Costs of a kickstarter project (transparency)

Sacrosanct

Legend
Publisher
Frequently I get questions about how much it costs to run a kickstarter for a larger project like I did with Twilight Fables. For context, Twilight Fables is of a quality I think is up there with official books and bigger 3PP like Morrus, Kobold Press, etc even though I'm a very small fry.

I've been a big proponent of transparency as the owner of Izegrim Creations. If for no other reason, I hope that others can learn from me, the mistakes I made, and things that went well. There are many people out there who are creators and don't know what costs are for a large project that would rival one of the big boys in quality. Most of you probably don't care all that much about this, but some of you may find this interesting, especially if you're a creator yourself. And to show that no, us KS creators don't make a ton of money on the projects ;) I'm sure someone like Morrus will look at these numbers and probably think "You did something seriously wrong to get those figures." ;)

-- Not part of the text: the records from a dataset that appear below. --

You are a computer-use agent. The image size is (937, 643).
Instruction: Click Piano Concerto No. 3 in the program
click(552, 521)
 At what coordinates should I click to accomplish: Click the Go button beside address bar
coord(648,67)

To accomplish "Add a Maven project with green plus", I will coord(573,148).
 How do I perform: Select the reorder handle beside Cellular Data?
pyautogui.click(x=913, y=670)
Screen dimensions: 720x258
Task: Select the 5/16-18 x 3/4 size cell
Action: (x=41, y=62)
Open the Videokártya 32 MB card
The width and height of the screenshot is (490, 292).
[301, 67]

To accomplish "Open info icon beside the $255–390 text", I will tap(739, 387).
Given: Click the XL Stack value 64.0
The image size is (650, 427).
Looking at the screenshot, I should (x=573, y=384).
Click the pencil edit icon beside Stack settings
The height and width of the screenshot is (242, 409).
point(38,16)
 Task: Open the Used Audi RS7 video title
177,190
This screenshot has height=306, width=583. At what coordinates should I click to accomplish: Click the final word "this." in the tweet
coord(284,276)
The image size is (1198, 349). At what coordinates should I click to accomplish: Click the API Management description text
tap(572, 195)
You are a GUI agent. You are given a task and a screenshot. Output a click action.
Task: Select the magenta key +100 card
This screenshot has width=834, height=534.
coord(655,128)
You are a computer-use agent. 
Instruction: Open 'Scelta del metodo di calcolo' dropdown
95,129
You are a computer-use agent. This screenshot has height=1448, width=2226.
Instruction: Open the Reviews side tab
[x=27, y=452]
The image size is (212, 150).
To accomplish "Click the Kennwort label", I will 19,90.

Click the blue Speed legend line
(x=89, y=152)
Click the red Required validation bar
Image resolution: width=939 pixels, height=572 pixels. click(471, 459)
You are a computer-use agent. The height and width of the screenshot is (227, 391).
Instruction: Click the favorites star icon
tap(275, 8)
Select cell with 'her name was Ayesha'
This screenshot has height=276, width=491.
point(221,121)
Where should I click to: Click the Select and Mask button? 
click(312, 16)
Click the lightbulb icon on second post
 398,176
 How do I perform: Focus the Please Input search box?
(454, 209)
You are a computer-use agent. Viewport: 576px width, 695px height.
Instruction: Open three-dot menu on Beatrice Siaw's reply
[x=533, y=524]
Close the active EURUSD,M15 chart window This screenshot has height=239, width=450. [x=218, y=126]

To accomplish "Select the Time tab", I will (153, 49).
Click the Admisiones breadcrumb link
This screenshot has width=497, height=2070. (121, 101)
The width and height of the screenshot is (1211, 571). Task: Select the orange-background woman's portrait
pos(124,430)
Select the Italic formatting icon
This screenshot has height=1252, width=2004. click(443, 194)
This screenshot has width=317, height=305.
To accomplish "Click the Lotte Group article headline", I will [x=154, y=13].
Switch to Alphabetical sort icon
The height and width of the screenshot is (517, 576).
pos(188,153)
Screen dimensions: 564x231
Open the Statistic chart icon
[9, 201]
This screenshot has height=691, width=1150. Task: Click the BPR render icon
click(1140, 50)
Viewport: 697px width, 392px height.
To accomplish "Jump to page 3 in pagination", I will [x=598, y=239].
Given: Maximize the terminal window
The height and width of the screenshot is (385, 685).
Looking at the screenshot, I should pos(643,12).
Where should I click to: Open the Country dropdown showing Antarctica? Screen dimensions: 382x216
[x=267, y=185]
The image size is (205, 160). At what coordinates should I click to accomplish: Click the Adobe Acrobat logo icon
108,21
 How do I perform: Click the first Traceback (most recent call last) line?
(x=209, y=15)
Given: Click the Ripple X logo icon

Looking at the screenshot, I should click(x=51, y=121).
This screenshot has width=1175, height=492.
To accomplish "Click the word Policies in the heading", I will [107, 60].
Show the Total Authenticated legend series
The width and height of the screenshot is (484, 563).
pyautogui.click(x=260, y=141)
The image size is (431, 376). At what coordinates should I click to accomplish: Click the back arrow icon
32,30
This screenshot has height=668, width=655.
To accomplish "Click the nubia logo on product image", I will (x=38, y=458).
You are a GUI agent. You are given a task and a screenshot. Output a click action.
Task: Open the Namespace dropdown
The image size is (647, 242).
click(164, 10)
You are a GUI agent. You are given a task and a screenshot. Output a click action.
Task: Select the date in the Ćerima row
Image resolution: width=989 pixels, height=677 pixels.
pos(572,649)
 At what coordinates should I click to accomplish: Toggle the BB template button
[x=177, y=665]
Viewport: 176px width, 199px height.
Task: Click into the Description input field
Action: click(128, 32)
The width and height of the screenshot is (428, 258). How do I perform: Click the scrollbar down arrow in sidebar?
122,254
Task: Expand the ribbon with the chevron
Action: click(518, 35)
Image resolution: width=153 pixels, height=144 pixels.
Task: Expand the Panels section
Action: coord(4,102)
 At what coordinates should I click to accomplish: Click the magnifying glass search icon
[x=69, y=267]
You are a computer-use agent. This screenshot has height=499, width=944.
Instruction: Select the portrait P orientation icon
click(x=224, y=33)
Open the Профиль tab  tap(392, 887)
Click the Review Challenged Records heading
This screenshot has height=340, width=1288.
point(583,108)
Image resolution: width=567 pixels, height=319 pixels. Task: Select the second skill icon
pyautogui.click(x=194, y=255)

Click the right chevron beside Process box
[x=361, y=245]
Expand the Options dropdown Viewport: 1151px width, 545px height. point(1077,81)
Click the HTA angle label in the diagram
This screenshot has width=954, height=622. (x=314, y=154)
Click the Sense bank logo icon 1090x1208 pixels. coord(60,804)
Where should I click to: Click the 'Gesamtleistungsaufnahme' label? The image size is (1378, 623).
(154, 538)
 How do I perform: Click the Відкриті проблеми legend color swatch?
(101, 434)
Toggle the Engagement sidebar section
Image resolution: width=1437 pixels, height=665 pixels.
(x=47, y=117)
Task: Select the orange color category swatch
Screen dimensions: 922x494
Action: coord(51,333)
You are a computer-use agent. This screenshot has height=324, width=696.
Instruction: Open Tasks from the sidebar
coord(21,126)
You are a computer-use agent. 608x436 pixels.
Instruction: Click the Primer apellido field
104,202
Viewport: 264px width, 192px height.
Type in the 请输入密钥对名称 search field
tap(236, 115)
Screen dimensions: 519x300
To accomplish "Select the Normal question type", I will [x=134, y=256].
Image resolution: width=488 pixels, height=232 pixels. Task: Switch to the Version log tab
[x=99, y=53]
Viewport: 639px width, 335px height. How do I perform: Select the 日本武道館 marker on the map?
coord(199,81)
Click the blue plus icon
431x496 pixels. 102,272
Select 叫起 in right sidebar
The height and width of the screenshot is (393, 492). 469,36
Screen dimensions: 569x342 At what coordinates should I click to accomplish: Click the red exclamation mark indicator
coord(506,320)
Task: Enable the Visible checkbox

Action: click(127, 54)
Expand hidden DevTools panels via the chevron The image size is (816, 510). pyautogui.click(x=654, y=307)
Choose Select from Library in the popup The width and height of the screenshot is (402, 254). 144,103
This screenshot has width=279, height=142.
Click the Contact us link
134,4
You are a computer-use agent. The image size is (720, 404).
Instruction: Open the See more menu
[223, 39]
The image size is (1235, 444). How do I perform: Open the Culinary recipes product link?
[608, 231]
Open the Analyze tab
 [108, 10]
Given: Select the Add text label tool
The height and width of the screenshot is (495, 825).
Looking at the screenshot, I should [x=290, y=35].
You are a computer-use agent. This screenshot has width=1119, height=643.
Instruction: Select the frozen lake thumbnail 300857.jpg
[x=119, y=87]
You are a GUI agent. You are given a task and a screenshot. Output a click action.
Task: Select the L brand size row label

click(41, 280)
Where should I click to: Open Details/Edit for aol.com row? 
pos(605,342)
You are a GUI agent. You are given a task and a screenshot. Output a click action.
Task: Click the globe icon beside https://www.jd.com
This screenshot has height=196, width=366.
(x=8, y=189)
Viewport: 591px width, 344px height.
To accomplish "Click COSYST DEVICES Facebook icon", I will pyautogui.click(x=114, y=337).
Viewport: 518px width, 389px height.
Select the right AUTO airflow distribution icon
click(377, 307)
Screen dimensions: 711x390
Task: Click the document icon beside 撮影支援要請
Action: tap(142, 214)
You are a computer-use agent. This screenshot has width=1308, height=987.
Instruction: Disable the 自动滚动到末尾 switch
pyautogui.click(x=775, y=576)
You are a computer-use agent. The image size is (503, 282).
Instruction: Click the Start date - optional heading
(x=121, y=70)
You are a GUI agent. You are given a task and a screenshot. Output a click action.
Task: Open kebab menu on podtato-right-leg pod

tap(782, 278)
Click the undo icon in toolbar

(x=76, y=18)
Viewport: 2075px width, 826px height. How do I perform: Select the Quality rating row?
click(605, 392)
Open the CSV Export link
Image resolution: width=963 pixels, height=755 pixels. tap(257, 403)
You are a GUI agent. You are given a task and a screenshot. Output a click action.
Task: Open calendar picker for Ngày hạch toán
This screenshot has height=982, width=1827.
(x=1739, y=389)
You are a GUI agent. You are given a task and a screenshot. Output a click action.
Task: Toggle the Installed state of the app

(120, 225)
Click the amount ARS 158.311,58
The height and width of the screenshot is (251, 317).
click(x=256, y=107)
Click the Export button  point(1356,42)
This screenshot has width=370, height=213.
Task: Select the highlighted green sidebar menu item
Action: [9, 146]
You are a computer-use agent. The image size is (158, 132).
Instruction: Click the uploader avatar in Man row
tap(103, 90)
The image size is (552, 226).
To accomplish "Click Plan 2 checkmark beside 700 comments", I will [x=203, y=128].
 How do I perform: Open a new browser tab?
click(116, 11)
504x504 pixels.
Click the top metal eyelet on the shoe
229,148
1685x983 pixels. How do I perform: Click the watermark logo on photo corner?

Twilight Fables was the biggest project I've done, and I really reached high for it, as a small-time indie publisher. To walk my talk, here is the transparency for the project now that costs are finalized.


Ad costs: $8,006.50

Commissions (art): $23,354.13 (this could easily be double if I hired the quantity of exclusive art that Morrus or KP have used for similar books)

Materials (including book printing and fulfillment): $27,966.60

Editing: $4000

Total Costs: $63,327.23


Net Kickstarter Proceeds: $49,495.14

Sales since KS ended and files went for public sale (9/1/2022): $2,511

Excess Inventory Value (to be sold directly and at conventions): $13,750

Total Profit/Asset: $65,756.14


After Action Evaluation:

  • I would not spend as much on ads. Didn't seem to have a good RoI. I can definitely do better in this arena.
  • The cost per book would have dropped significantly if I was able to double print backers. I just barely made the threshold to make it worth it as opposed to Print on Demand only. If I had the extra print backers, the price per book would have went from $26 each to $18 each, which of course would translate into an extra $8 per book in profit. It truly is a numbers game.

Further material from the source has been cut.